The grading system was developed by publishers to help their customers identify suitable music. Unfortunately, it has become something akin to a creative template that by and large results in uninspired, cookie-cutter music. I have a colleague who writes band music for Hal Leonard. Each year he is told to write "5 or 6 grade 2's or 3's" and he has a few months to complete the task. This year, he let the deadline slip and wrote all of the pieces in the space of 2 or 3 weeks. He could do this because he plugged into the formula: a grade 2 piece has x rhythms, x key signatures/modulations, x length, etc. Most commercial publishers literally have a specific set of instructions for changing the grade of a piece..."ok, let's make it a grade 3...make the B section in D major concert and add some eighth/sixteenth rhythms."

My point here, John, is that you are in an incredibly unique and lucky position of writing music for ensembles that can play virtually anything. How cool is it that you can follow your muse wherever it takes you?! Don't EVEN worry about the grade thing. (Now, if your consortium asked for a grade 3, you kinda missed the mark!)

Last thing: a few postings ago you described grade 3 music as that which is played by a "bad high school band." This sorta stuck in my metaphorical craw. Don't confuse quality of performance with difficulty of music. For one thing, despite what I noted above, a lot of great band music (for instance, the Holst and Vaughan Williams suites) is generally graded at 3.5 or 4. Does that make bands who play these works, "bad?" (if so, there are a lot of bad university bands) Due to many factors beyond our control, my bands here in Oregon must play mostly grade 3-4 pieces.
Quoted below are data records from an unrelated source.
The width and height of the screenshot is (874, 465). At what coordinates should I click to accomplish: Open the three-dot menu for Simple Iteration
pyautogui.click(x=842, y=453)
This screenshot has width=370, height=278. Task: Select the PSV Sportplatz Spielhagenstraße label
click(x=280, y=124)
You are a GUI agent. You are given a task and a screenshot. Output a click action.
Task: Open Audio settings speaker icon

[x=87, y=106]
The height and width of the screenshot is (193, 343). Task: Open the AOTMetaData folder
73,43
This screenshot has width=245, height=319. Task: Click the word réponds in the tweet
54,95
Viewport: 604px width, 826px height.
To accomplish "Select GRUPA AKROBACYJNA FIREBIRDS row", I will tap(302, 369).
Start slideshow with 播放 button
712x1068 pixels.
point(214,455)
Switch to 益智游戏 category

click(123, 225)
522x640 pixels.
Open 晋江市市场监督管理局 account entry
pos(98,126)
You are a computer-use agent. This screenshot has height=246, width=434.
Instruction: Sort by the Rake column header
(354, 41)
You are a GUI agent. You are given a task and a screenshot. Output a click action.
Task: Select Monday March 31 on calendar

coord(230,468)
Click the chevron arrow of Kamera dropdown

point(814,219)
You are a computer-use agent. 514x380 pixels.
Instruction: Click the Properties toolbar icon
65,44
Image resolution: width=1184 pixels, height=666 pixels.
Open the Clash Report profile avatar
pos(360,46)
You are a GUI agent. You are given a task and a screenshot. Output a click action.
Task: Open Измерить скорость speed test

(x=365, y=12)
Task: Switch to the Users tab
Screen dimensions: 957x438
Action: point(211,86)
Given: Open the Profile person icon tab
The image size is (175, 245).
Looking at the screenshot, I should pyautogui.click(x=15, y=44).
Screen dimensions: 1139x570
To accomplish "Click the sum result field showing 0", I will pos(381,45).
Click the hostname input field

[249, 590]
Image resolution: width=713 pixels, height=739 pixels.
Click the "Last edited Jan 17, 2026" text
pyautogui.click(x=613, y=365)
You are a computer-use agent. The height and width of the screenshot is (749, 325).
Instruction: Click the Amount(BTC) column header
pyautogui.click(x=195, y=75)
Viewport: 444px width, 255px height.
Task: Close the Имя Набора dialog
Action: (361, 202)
Sure, we could play grade 5-6 music, but doing so wouldn't make us better, it would just be poorly played grade 5 music. I'd rather have my band play easier music so we *can* be a good band.

Final comment: if you want to check out some somewhat innovative "easy" band music (by composers with some real world cred, like Michael Colgrass), check out music in the BandQuest series (http://www.halleonard.com/bandQuest.jsp) If nothing else, for those in the collegiate/academic music world, it's interesting to note what the big commerical publishers think of as having integrity and innovation.

John Mackey says

Wow, I'd no idea any blog entry here would ever generate so many comments!

Briefly, to Mark -- that's not at all what I meant by "grade 3." Often, for this blog, because so many readers have no idea what a euphonium is, I have to simplify some of the music stuff to the most basic level. I can't say "Grade 3 maintains X range, with no leaps larger than Y, and instrumentation limited to Z." For people who don't know band, I went with the lazy description. A piece like "October" is supposedly a Grade 3, and although the technical demands aren't incredibly high, it requires great musicality. So if a band has those skills, they're not a "bad high school band." My mistake was using "bad" when I should have said "less-experienced" or "a high school band with a little less technique."
I also appreciate that players can't play a Grade 5 until they've played a Grade 4, 3, 2, and 1.

Plus, these grade things are silly, and depend on where the band is based. A middle school band in Japan is playing Redline Tango, but it's definitely not a grade 2/3! Japan is just freaky! (And speaking of my note above, they may have the technique, but will those 12-year olds in that middle school band have the musicality to make any music out of Redline Tango?)